Set task: Please render the records below as a numbered list, leaving out blank lines and the pictures.

Stored data:

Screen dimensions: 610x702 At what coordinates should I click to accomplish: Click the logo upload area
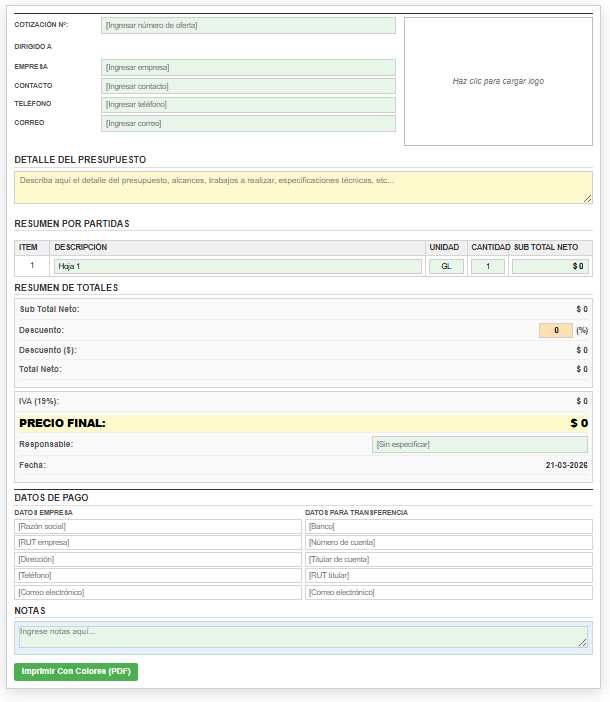coord(498,81)
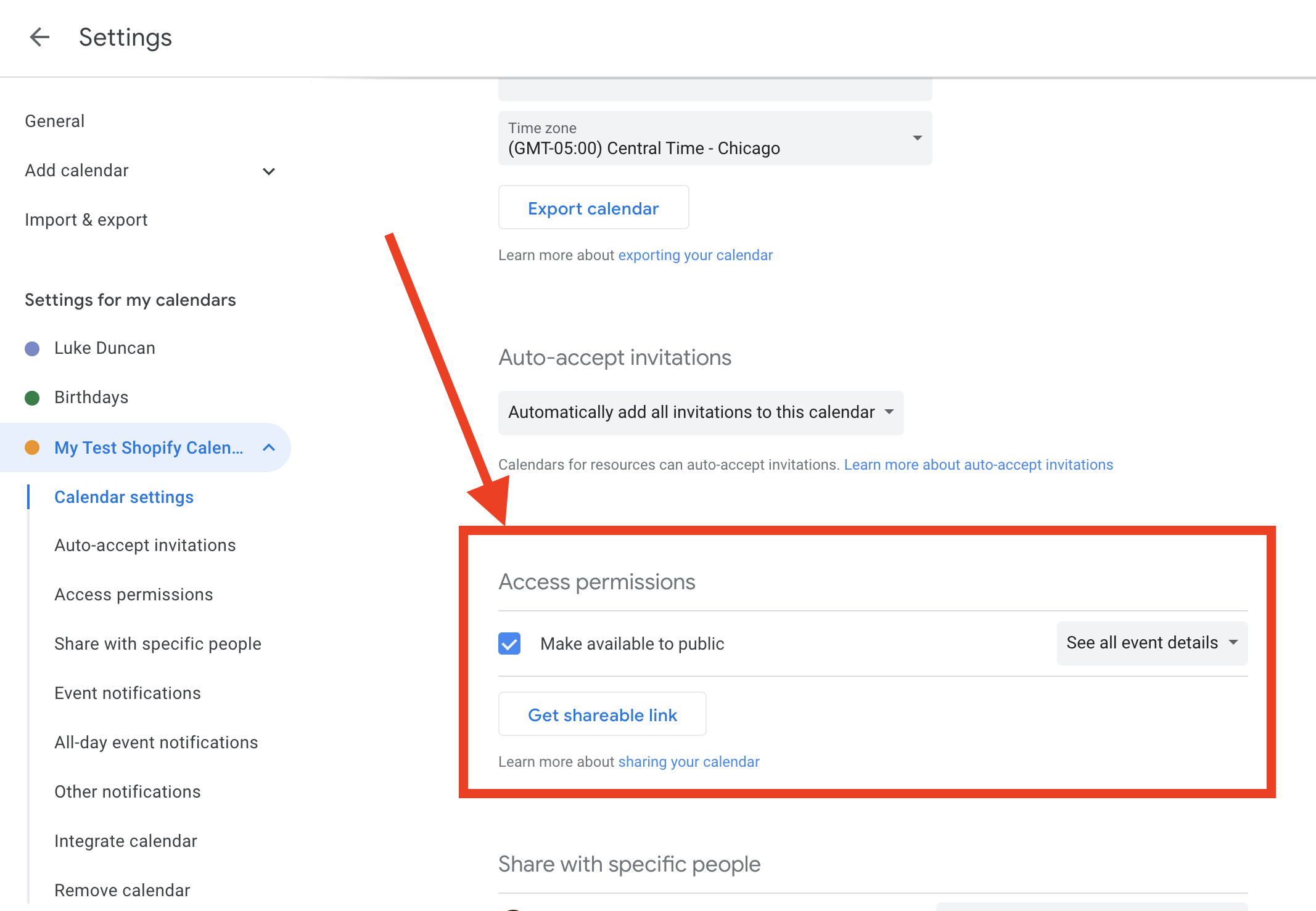Screen dimensions: 1316x911
Task: Go to Share with specific people in sidebar
Action: 158,644
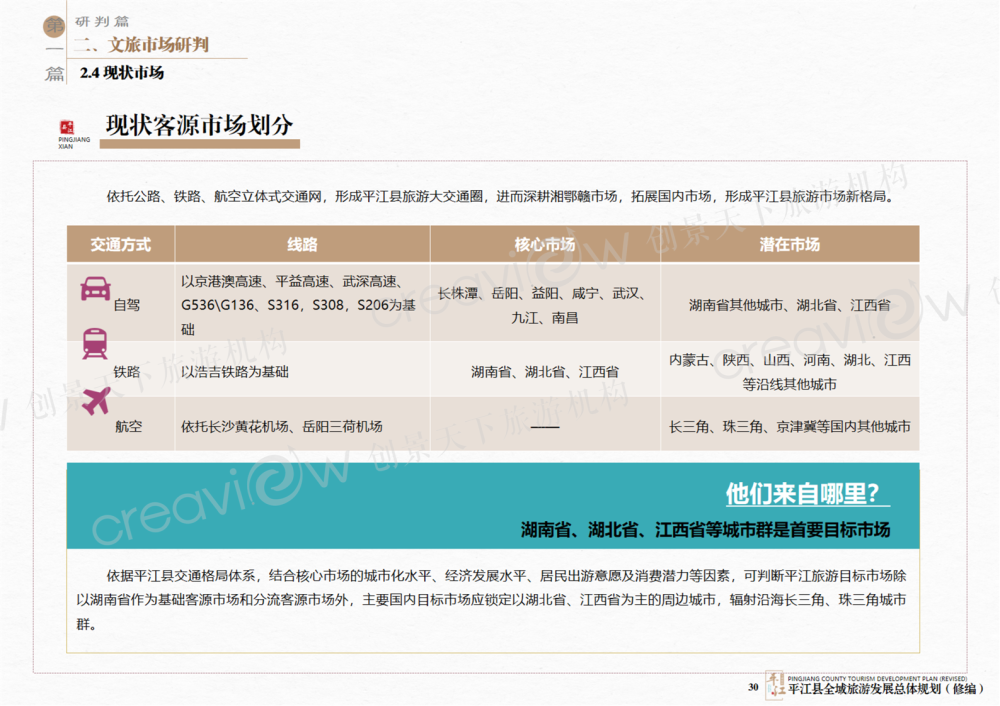Click page number 30 in the footer
1000x706 pixels.
click(x=753, y=687)
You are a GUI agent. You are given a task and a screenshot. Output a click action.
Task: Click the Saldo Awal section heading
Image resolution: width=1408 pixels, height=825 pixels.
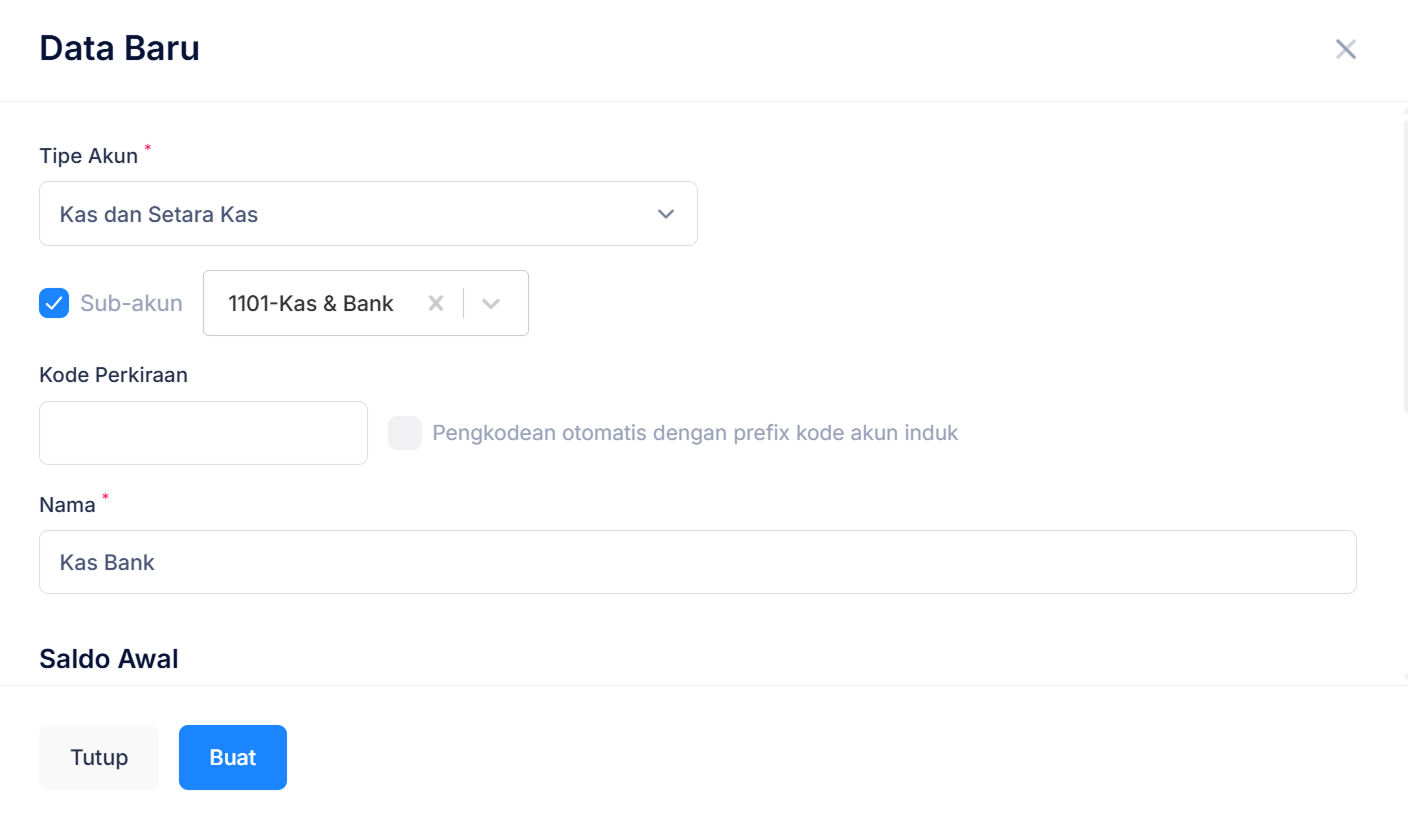(x=108, y=658)
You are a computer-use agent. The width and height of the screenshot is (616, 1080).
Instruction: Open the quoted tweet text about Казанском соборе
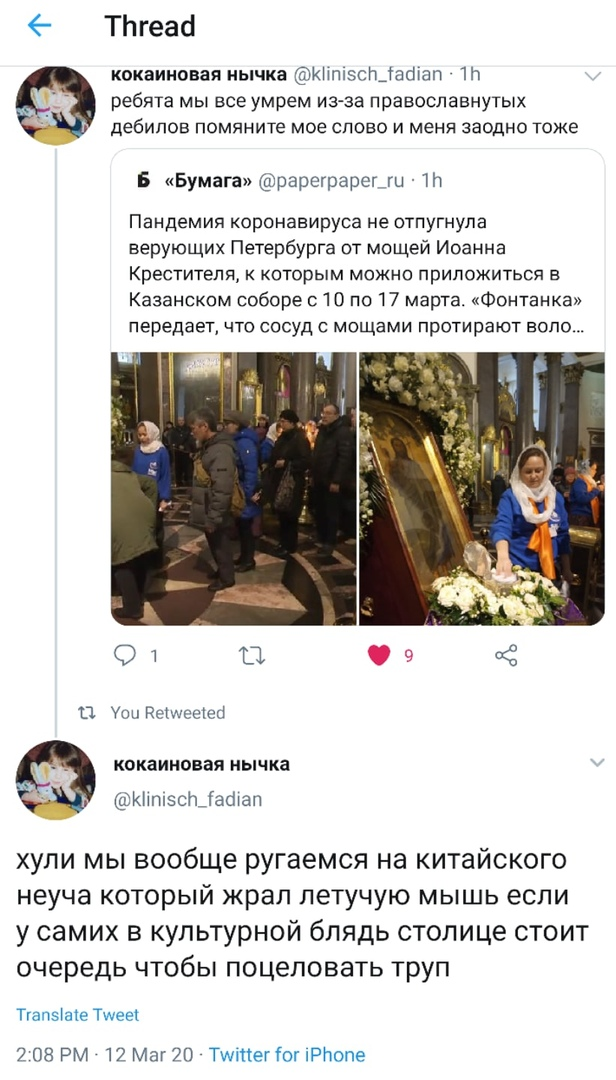pyautogui.click(x=357, y=275)
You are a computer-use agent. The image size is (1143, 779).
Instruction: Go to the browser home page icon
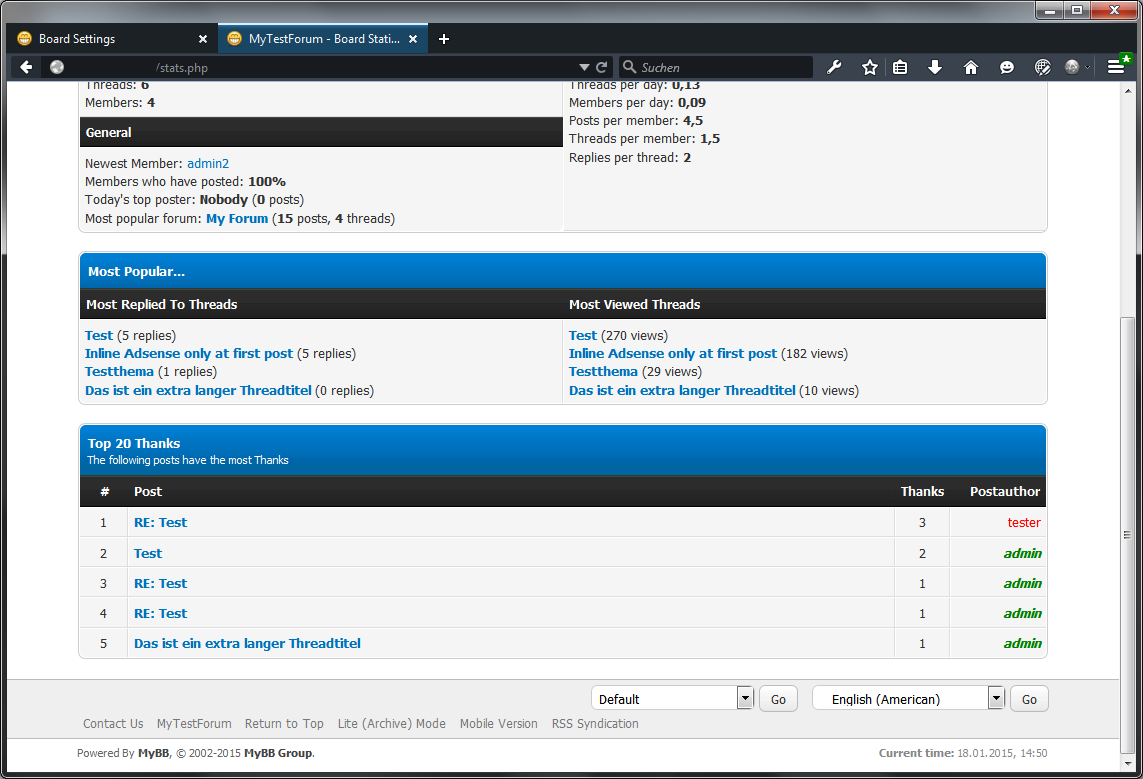(970, 67)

Full output:
1. Screen dimensions: 610x702 At what coordinates should I click to accomplish: Click the logo upload area
2. coord(498,81)
3. Screen dimensions: 1316x911
4. Task: Go to Share with specific people in sidebar
5. Action: 158,644
6. Click page number 30 in the footer
7. 1000x706 pixels.
8. click(x=753, y=687)
9. You are a GUI agent. You are given a task and a screenshot. Output a click action.
10. Task: Click the Saldo Awal section heading
11. Image resolution: width=1408 pixels, height=825 pixels.
12. (x=108, y=658)
13. You are a computer-use agent. The width and height of the screenshot is (616, 1080).
14. Instruction: Open the quoted tweet text about Казанском соборе
15. pyautogui.click(x=357, y=275)
16. You are a computer-use agent. The image size is (1143, 779).
17. Instruction: Go to the browser home page icon
18. (970, 67)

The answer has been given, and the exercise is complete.